WHAT THE TASK REQUIRES: Repeat the data. Keep each line identical.

Stored items from a collection
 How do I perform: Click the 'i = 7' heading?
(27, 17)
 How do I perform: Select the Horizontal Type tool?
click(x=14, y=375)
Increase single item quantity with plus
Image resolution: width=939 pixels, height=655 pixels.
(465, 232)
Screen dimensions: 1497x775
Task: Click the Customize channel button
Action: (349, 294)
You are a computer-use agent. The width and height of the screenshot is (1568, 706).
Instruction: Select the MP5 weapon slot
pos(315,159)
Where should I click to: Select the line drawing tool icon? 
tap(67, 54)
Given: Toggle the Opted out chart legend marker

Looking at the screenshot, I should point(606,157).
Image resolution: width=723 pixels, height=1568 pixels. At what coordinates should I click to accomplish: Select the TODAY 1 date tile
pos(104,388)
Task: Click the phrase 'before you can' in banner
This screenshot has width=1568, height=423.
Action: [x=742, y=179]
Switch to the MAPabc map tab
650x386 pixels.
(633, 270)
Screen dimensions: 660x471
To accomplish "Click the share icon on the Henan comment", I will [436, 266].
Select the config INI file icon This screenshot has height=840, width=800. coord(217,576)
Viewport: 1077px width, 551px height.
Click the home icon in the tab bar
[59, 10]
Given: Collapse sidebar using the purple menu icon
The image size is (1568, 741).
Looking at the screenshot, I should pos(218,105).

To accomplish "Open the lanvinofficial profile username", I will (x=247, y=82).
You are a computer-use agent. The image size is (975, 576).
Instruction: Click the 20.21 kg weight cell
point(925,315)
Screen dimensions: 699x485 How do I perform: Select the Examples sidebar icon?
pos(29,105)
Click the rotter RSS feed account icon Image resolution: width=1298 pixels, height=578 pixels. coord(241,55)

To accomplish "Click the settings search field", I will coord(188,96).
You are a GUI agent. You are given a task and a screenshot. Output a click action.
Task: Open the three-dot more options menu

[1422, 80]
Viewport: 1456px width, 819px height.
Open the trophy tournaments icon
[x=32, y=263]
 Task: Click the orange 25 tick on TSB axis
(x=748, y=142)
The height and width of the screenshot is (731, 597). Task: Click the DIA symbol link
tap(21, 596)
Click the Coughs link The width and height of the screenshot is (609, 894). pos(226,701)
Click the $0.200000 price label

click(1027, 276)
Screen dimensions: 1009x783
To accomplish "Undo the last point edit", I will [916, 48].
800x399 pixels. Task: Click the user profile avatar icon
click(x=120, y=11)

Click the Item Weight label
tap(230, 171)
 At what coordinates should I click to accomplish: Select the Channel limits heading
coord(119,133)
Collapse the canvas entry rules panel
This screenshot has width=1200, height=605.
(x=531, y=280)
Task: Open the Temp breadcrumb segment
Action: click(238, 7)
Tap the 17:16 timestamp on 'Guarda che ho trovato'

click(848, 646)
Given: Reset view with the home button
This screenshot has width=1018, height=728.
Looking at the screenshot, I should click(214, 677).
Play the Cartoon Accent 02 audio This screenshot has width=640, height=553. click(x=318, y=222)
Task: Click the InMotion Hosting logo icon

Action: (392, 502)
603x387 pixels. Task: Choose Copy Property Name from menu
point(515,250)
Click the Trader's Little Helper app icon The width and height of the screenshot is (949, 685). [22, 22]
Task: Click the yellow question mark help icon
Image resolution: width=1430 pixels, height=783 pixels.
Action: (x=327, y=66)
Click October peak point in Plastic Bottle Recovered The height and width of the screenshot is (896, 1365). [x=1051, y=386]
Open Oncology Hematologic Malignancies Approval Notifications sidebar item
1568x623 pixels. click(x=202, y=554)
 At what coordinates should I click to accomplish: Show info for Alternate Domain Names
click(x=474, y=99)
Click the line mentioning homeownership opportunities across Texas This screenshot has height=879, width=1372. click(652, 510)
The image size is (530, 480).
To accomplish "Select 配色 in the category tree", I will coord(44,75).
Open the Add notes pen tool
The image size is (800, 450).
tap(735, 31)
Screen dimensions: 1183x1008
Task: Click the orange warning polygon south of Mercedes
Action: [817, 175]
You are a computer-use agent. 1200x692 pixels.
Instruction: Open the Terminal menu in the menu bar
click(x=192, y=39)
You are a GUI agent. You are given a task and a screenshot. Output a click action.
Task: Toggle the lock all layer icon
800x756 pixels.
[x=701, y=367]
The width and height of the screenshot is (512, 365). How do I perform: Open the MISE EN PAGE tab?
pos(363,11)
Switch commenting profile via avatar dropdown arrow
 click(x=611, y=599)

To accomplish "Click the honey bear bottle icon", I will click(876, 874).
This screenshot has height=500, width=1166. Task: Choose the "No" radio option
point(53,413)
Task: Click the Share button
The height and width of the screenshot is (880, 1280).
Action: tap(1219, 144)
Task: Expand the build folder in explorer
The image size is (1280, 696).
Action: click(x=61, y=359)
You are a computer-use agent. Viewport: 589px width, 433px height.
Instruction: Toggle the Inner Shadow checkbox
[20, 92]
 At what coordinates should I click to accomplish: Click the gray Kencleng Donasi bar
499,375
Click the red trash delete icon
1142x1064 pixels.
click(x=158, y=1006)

TASK ANSWER:
 How do I perform: Click the 'i = 7' heading?
(27, 17)
 How do I perform: Select the Horizontal Type tool?
click(x=14, y=375)
Increase single item quantity with plus
Image resolution: width=939 pixels, height=655 pixels.
(465, 232)
Screen dimensions: 1497x775
Task: Click the Customize channel button
Action: (349, 294)
You are a computer-use agent. The width and height of the screenshot is (1568, 706).
Instruction: Select the MP5 weapon slot
pos(315,159)
Where should I click to: Select the line drawing tool icon? 
tap(67, 54)
Given: Toggle the Opted out chart legend marker

Looking at the screenshot, I should point(606,157).
Image resolution: width=723 pixels, height=1568 pixels. At what coordinates should I click to accomplish: Select the TODAY 1 date tile
pos(104,388)
Task: Click the phrase 'before you can' in banner
This screenshot has width=1568, height=423.
Action: [x=742, y=179]
Switch to the MAPabc map tab
650x386 pixels.
(633, 270)
Screen dimensions: 660x471
To accomplish "Click the share icon on the Henan comment", I will [436, 266].
Select the config INI file icon This screenshot has height=840, width=800. coord(217,576)
Viewport: 1077px width, 551px height.
Click the home icon in the tab bar
[59, 10]
Given: Collapse sidebar using the purple menu icon
The image size is (1568, 741).
Looking at the screenshot, I should pos(218,105).

To accomplish "Open the lanvinofficial profile username", I will (x=247, y=82).
You are a computer-use agent. The image size is (975, 576).
Instruction: Click the 20.21 kg weight cell
point(925,315)
Screen dimensions: 699x485 How do I perform: Select the Examples sidebar icon?
pos(29,105)
Click the rotter RSS feed account icon Image resolution: width=1298 pixels, height=578 pixels. coord(241,55)

To accomplish "Click the settings search field", I will coord(188,96).
You are a GUI agent. You are given a task and a screenshot. Output a click action.
Task: Open the three-dot more options menu

[1422, 80]
Viewport: 1456px width, 819px height.
Open the trophy tournaments icon
[x=32, y=263]
 Task: Click the orange 25 tick on TSB axis
(x=748, y=142)
The height and width of the screenshot is (731, 597). Task: Click the DIA symbol link
tap(21, 596)
Click the Coughs link The width and height of the screenshot is (609, 894). pos(226,701)
Click the $0.200000 price label

click(1027, 276)
Screen dimensions: 1009x783
To accomplish "Undo the last point edit", I will [916, 48].
800x399 pixels. Task: Click the user profile avatar icon
click(x=120, y=11)

Click the Item Weight label
tap(230, 171)
 At what coordinates should I click to accomplish: Select the Channel limits heading
coord(119,133)
Collapse the canvas entry rules panel
This screenshot has width=1200, height=605.
(x=531, y=280)
Task: Open the Temp breadcrumb segment
Action: click(238, 7)
Tap the 17:16 timestamp on 'Guarda che ho trovato'

click(848, 646)
Given: Reset view with the home button
This screenshot has width=1018, height=728.
Looking at the screenshot, I should click(214, 677).
Play the Cartoon Accent 02 audio This screenshot has width=640, height=553. click(x=318, y=222)
Task: Click the InMotion Hosting logo icon

Action: (392, 502)
603x387 pixels. Task: Choose Copy Property Name from menu
point(515,250)
Click the Trader's Little Helper app icon The width and height of the screenshot is (949, 685). [22, 22]
Task: Click the yellow question mark help icon
Image resolution: width=1430 pixels, height=783 pixels.
Action: (x=327, y=66)
Click October peak point in Plastic Bottle Recovered The height and width of the screenshot is (896, 1365). [x=1051, y=386]
Open Oncology Hematologic Malignancies Approval Notifications sidebar item
1568x623 pixels. click(x=202, y=554)
 At what coordinates should I click to accomplish: Show info for Alternate Domain Names
click(x=474, y=99)
Click the line mentioning homeownership opportunities across Texas This screenshot has height=879, width=1372. click(652, 510)
The image size is (530, 480).
To accomplish "Select 配色 in the category tree", I will coord(44,75).
Open the Add notes pen tool
The image size is (800, 450).
tap(735, 31)
Screen dimensions: 1183x1008
Task: Click the orange warning polygon south of Mercedes
Action: [817, 175]
You are a computer-use agent. 1200x692 pixels.
Instruction: Open the Terminal menu in the menu bar
click(x=192, y=39)
You are a GUI agent. You are given a task and a screenshot. Output a click action.
Task: Toggle the lock all layer icon
800x756 pixels.
[x=701, y=367]
The width and height of the screenshot is (512, 365). How do I perform: Open the MISE EN PAGE tab?
pos(363,11)
Switch commenting profile via avatar dropdown arrow
 click(x=611, y=599)

To accomplish "Click the honey bear bottle icon", I will click(876, 874).
This screenshot has height=500, width=1166. Task: Choose the "No" radio option
point(53,413)
Task: Click the Share button
The height and width of the screenshot is (880, 1280).
Action: tap(1219, 144)
Task: Expand the build folder in explorer
The image size is (1280, 696).
Action: click(x=61, y=359)
You are a computer-use agent. Viewport: 589px width, 433px height.
Instruction: Toggle the Inner Shadow checkbox
[20, 92]
 At what coordinates should I click to accomplish: Click the gray Kencleng Donasi bar
499,375
Click the red trash delete icon
1142x1064 pixels.
click(x=158, y=1006)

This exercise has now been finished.